Tout part du témoignage de Lucien, qui très vite laisse place à l’intrigue, une succession de crimes, de petites explosions, dont le spectateur devra se faire l’enquêteur. Silencieux, tel un lecteur de roman d’Agatha Christie, le public devra mener intérieurement l’investigation, chercher, se perdre dans les informations et indices qui lui sont vraisemblablement laissés. Michel Laubu intervient ici entre chaque reconstitution pour non pas ramener le public dans le réel, mais pour l’inviter à mieux glisser sur le sens des mots, des illusions.

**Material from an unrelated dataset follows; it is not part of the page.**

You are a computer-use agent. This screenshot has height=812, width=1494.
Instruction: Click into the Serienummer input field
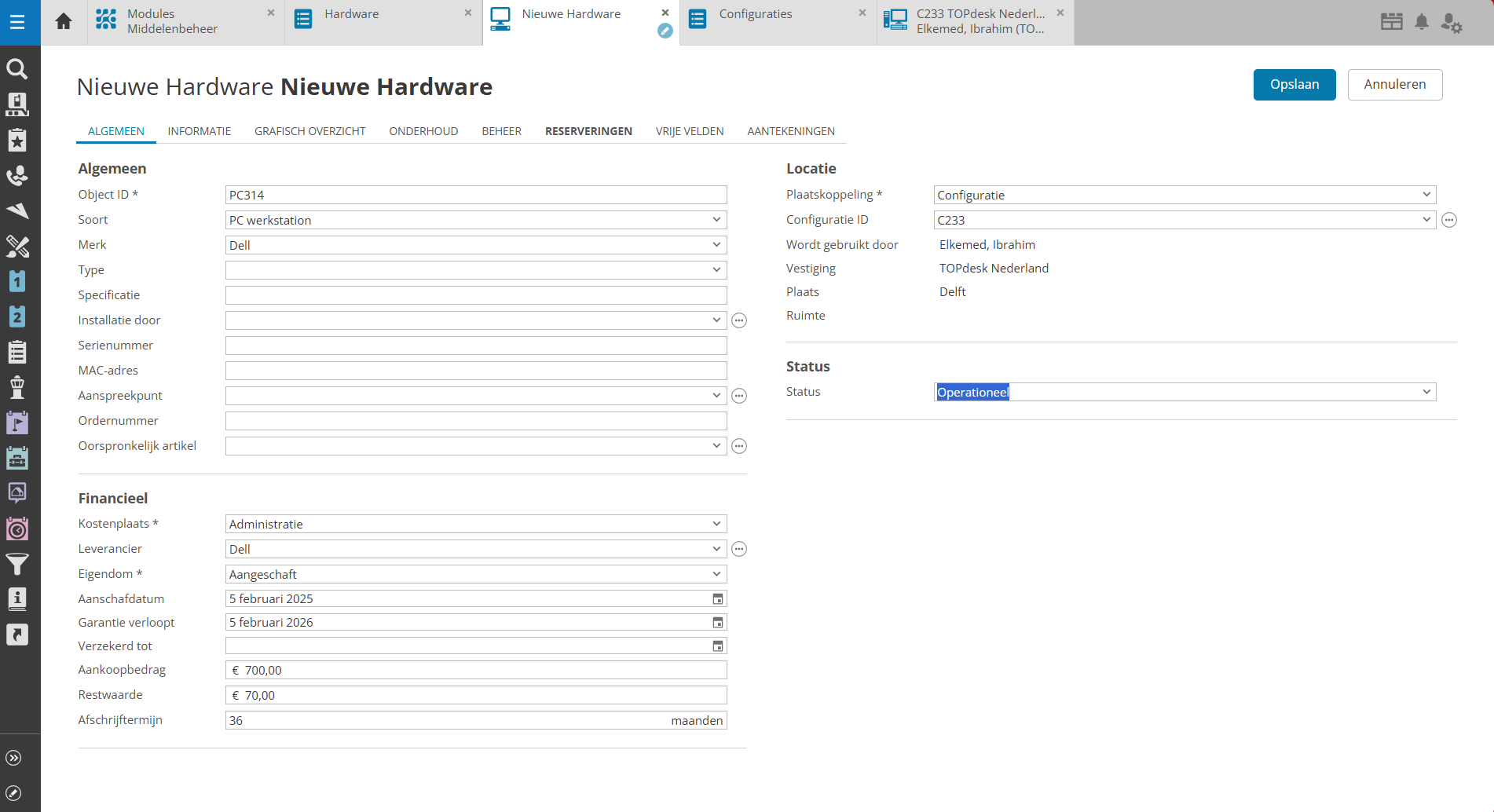tap(475, 346)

À la manière d’un puzzle dont il faudrait découper les pièces pour en modifier l’image, les points de vue changent, les indices donnés reviennent et se mélangent. Tout cela pour mener finalement un peu partout sauf vers la résolution de cette mystérieuse affaire. Et qu’importe, le scénario semble être surtout prétexte à l’immersion dans un monde.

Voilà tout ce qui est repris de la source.